» **REQUIRED ACTION**:
Each entry below needs to be copied exactly, with nothing dropped.

# # # # # # #

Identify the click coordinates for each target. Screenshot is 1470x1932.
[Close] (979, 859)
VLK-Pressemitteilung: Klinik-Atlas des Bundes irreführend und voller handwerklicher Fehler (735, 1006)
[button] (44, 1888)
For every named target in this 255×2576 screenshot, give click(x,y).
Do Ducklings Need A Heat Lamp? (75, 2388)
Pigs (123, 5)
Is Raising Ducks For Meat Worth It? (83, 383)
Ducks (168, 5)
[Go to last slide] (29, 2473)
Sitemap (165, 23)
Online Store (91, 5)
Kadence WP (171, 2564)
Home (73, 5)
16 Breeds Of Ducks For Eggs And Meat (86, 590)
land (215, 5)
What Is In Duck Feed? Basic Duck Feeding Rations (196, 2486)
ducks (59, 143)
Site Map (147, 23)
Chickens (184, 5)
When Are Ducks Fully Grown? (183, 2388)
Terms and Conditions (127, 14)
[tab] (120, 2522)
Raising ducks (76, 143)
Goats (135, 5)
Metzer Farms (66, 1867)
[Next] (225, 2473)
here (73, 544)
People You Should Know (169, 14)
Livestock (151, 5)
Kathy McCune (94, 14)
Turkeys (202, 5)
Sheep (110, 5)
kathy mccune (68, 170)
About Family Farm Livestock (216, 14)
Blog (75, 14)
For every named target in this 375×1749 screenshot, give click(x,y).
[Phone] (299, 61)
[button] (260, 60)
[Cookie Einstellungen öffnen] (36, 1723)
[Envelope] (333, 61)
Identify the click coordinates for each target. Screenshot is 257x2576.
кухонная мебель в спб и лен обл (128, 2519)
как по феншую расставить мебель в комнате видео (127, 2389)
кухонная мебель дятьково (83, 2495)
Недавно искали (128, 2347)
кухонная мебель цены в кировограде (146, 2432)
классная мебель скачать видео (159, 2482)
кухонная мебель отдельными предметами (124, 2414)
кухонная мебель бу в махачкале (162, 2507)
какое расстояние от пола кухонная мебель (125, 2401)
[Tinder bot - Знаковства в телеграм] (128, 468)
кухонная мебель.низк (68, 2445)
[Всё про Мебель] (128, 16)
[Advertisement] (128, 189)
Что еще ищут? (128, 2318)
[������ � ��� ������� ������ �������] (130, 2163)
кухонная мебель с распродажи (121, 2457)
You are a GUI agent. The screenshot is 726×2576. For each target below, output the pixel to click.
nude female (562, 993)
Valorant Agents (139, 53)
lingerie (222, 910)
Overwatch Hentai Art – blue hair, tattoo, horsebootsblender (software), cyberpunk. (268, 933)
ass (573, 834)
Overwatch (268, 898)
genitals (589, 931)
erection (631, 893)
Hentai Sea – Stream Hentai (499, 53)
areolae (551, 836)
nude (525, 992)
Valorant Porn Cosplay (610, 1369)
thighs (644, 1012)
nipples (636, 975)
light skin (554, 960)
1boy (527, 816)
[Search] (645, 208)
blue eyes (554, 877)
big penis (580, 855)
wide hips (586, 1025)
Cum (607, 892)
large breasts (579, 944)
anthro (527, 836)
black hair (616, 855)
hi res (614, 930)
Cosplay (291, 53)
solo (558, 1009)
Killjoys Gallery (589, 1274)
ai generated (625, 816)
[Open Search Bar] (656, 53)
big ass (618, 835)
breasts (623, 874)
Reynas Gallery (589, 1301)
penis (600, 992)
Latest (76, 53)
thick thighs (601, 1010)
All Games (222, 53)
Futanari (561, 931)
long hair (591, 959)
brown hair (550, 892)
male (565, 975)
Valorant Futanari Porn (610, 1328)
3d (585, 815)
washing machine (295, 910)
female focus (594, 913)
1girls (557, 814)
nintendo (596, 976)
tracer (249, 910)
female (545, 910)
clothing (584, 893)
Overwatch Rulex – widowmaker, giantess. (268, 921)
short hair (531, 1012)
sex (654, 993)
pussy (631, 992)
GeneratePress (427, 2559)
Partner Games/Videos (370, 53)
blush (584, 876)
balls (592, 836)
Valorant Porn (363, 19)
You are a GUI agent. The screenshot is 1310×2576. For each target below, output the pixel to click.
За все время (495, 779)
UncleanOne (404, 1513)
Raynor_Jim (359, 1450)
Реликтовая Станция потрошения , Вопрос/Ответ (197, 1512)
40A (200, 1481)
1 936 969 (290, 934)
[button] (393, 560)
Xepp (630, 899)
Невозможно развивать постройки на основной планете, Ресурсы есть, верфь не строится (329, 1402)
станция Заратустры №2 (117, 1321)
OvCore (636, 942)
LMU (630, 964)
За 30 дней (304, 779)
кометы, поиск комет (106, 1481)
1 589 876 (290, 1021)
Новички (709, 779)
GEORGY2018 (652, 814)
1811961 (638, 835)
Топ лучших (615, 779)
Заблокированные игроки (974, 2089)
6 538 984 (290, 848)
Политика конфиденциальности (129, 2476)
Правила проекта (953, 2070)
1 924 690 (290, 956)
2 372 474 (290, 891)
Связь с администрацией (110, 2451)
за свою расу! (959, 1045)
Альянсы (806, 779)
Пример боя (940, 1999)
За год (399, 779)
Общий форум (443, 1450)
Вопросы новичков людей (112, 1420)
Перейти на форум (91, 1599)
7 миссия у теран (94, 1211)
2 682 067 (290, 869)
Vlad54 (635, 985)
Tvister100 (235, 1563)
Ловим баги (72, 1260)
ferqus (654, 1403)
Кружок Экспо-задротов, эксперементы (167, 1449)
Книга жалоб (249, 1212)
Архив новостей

# # # # # # #

» **RESPONSE TO THE EXERCISE**:
Identify the click coordinates for each target. Screenshot is 1470x1932.
[Close] (979, 859)
VLK-Pressemitteilung: Klinik-Atlas des Bundes irreführend und voller handwerklicher Fehler (735, 1006)
[button] (44, 1888)
For every named target in this 255×2576 screenshot, give click(x,y).
Do Ducklings Need A Heat Lamp? (75, 2388)
Pigs (123, 5)
Is Raising Ducks For Meat Worth It? (83, 383)
Ducks (168, 5)
[Go to last slide] (29, 2473)
Sitemap (165, 23)
Online Store (91, 5)
Kadence WP (171, 2564)
Home (73, 5)
16 Breeds Of Ducks For Eggs And Meat (86, 590)
land (215, 5)
What Is In Duck Feed? Basic Duck Feeding Rations (196, 2486)
ducks (59, 143)
Site Map (147, 23)
Chickens (184, 5)
When Are Ducks Fully Grown? (183, 2388)
Terms and Conditions (127, 14)
[tab] (120, 2522)
Raising ducks (76, 143)
Goats (135, 5)
Metzer Farms (66, 1867)
[Next] (225, 2473)
here (73, 544)
People You Should Know (169, 14)
Livestock (151, 5)
Kathy McCune (94, 14)
Turkeys (202, 5)
Sheep (110, 5)
kathy mccune (68, 170)
About Family Farm Livestock (216, 14)
Blog (75, 14)
For every named target in this 375×1749 screenshot, give click(x,y).
[Phone] (299, 61)
[button] (260, 60)
[Cookie Einstellungen öffnen] (36, 1723)
[Envelope] (333, 61)
Identify the click coordinates for each target. Screenshot is 257x2576.
кухонная мебель в спб и лен обл (128, 2519)
как по феншую расставить мебель в комнате видео (127, 2389)
кухонная мебель дятьково (83, 2495)
Недавно искали (128, 2347)
кухонная мебель цены в кировограде (146, 2432)
классная мебель скачать видео (159, 2482)
кухонная мебель отдельными предметами (124, 2414)
кухонная мебель бу в махачкале (162, 2507)
какое расстояние от пола кухонная мебель (125, 2401)
[Tinder bot - Знаковства в телеграм] (128, 468)
кухонная мебель.низк (68, 2445)
[Всё про Мебель] (128, 16)
[Advertisement] (128, 189)
Что еще ищут? (128, 2318)
[������ � ��� ������� ������ �������] (130, 2163)
кухонная мебель с распродажи (121, 2457)
You are a GUI agent. The screenshot is 726×2576. For each target below, output the pixel to click.
nude female (562, 993)
Valorant Agents (139, 53)
lingerie (222, 910)
Overwatch Hentai Art – blue hair, tattoo, horsebootsblender (software), cyberpunk. (268, 933)
ass (573, 834)
Overwatch (268, 898)
genitals (589, 931)
erection (631, 893)
Hentai Sea – Stream Hentai (499, 53)
areolae (551, 836)
nude (525, 992)
Valorant Porn Cosplay (610, 1369)
thighs (644, 1012)
nipples (636, 975)
light skin (554, 960)
1boy (527, 816)
[Search] (645, 208)
blue eyes (554, 877)
big penis (580, 855)
wide hips (586, 1025)
Cum (607, 892)
large breasts (579, 944)
anthro (527, 836)
black hair (616, 855)
hi res (614, 930)
Cosplay (291, 53)
solo (558, 1009)
Killjoys Gallery (589, 1274)
ai generated (625, 816)
[Open Search Bar] (656, 53)
big ass (618, 835)
breasts (623, 874)
Reynas Gallery (589, 1301)
penis (600, 992)
Latest (76, 53)
thick thighs (601, 1010)
All Games (222, 53)
Futanari (561, 931)
long hair (591, 959)
brown hair (550, 892)
male (565, 975)
Valorant Futanari Porn (610, 1328)
3d (585, 815)
washing machine (295, 910)
female focus (594, 913)
1girls (557, 814)
nintendo (596, 976)
tracer (249, 910)
female (545, 910)
clothing (584, 893)
Overwatch Rulex – widowmaker, giantess. (268, 921)
short hair (531, 1012)
sex (654, 993)
pussy (631, 992)
GeneratePress (427, 2559)
Partner Games/Videos (370, 53)
blush (584, 876)
balls (592, 836)
Valorant Porn (363, 19)
You are a GUI agent. The screenshot is 1310×2576. For each target below, output the pixel to click.
За все время (495, 779)
UncleanOne (404, 1513)
Raynor_Jim (359, 1450)
Реликтовая Станция потрошения , Вопрос/Ответ (197, 1512)
40A (200, 1481)
1 936 969 (290, 934)
[button] (393, 560)
Xepp (630, 899)
Невозможно развивать постройки на основной планете, Ресурсы есть, верфь не строится (329, 1402)
станция Заратустры №2 (117, 1321)
OvCore (636, 942)
LMU (630, 964)
За 30 дней (304, 779)
кометы, поиск комет (106, 1481)
1 589 876 (290, 1021)
Новички (709, 779)
GEORGY2018 (652, 814)
1811961 (638, 835)
Топ лучших (615, 779)
Заблокированные игроки (974, 2089)
6 538 984 (290, 848)
Политика конфиденциальности (129, 2476)
Правила проекта (953, 2070)
1 924 690 (290, 956)
2 372 474 (290, 891)
Связь с администрацией (110, 2451)
за свою расу! (959, 1045)
Альянсы (806, 779)
Пример боя (940, 1999)
За год (399, 779)
Общий форум (443, 1450)
Вопросы новичков людей (112, 1420)
Перейти на форум (91, 1599)
7 миссия у теран (94, 1211)
2 682 067 (290, 869)
Vlad54 (635, 985)
Tvister100 (235, 1563)
Ловим баги (72, 1260)
ferqus (654, 1403)
Кружок Экспо-задротов, эксперементы (167, 1449)
Книга жалоб (249, 1212)
Архив новостей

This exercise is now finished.